Exercise goal –
The data shown below should all be retyped exactly.

Input data –

BEGIN

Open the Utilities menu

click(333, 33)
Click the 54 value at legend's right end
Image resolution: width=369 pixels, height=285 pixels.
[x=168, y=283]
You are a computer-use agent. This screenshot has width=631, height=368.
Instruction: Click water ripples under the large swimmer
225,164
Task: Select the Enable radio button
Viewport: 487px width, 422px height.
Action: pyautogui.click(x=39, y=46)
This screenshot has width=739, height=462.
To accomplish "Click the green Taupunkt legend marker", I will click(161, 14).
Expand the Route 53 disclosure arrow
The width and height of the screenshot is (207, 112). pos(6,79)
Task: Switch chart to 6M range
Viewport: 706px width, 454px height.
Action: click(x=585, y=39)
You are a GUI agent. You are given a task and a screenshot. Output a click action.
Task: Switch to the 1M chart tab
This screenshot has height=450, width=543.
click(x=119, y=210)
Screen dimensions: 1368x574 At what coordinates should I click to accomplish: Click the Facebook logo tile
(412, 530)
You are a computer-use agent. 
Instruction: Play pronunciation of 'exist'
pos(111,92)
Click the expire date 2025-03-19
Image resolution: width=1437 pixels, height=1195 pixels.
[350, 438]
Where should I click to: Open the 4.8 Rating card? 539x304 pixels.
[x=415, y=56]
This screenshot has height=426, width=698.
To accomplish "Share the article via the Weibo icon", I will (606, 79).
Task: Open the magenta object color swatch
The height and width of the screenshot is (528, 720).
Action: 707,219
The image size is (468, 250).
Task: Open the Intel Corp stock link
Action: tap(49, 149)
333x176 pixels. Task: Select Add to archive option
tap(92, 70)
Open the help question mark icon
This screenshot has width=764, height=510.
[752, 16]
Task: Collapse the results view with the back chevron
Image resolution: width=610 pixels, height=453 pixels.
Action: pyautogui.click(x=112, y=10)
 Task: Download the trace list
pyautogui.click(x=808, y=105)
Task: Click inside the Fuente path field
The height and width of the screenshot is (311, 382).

END

Task answer –
Open the Utilities menu

click(333, 33)
Click the 54 value at legend's right end
Image resolution: width=369 pixels, height=285 pixels.
[x=168, y=283]
You are a computer-use agent. This screenshot has width=631, height=368.
Instruction: Click water ripples under the large swimmer
225,164
Task: Select the Enable radio button
Viewport: 487px width, 422px height.
Action: pyautogui.click(x=39, y=46)
This screenshot has width=739, height=462.
To accomplish "Click the green Taupunkt legend marker", I will click(161, 14).
Expand the Route 53 disclosure arrow
The width and height of the screenshot is (207, 112). pos(6,79)
Task: Switch chart to 6M range
Viewport: 706px width, 454px height.
Action: click(x=585, y=39)
You are a GUI agent. You are given a task and a screenshot. Output a click action.
Task: Switch to the 1M chart tab
This screenshot has height=450, width=543.
click(x=119, y=210)
Screen dimensions: 1368x574 At what coordinates should I click to accomplish: Click the Facebook logo tile
(412, 530)
You are a computer-use agent. 
Instruction: Play pronunciation of 'exist'
pos(111,92)
Click the expire date 2025-03-19
Image resolution: width=1437 pixels, height=1195 pixels.
[350, 438]
Where should I click to: Open the 4.8 Rating card? 539x304 pixels.
[x=415, y=56]
This screenshot has height=426, width=698.
To accomplish "Share the article via the Weibo icon", I will (606, 79).
Task: Open the magenta object color swatch
The height and width of the screenshot is (528, 720).
Action: 707,219
The image size is (468, 250).
Task: Open the Intel Corp stock link
Action: tap(49, 149)
333x176 pixels. Task: Select Add to archive option
tap(92, 70)
Open the help question mark icon
This screenshot has width=764, height=510.
[752, 16]
Task: Collapse the results view with the back chevron
Image resolution: width=610 pixels, height=453 pixels.
Action: pyautogui.click(x=112, y=10)
 Task: Download the trace list
pyautogui.click(x=808, y=105)
Task: Click inside the Fuente path field
The height and width of the screenshot is (311, 382).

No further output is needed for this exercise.